== Material ==
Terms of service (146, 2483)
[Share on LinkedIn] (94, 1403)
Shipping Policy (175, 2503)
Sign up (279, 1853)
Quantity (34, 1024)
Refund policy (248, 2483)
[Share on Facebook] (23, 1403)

== What you will do ==
Express the entries above as a numbered list, leaving out any blank lines.

== Solution for this exercise ==
1. Terms of service (146, 2483)
2. [Share on LinkedIn] (94, 1403)
3. Shipping Policy (175, 2503)
4. Sign up (279, 1853)
5. Quantity (34, 1024)
6. Refund policy (248, 2483)
7. [Share on Facebook] (23, 1403)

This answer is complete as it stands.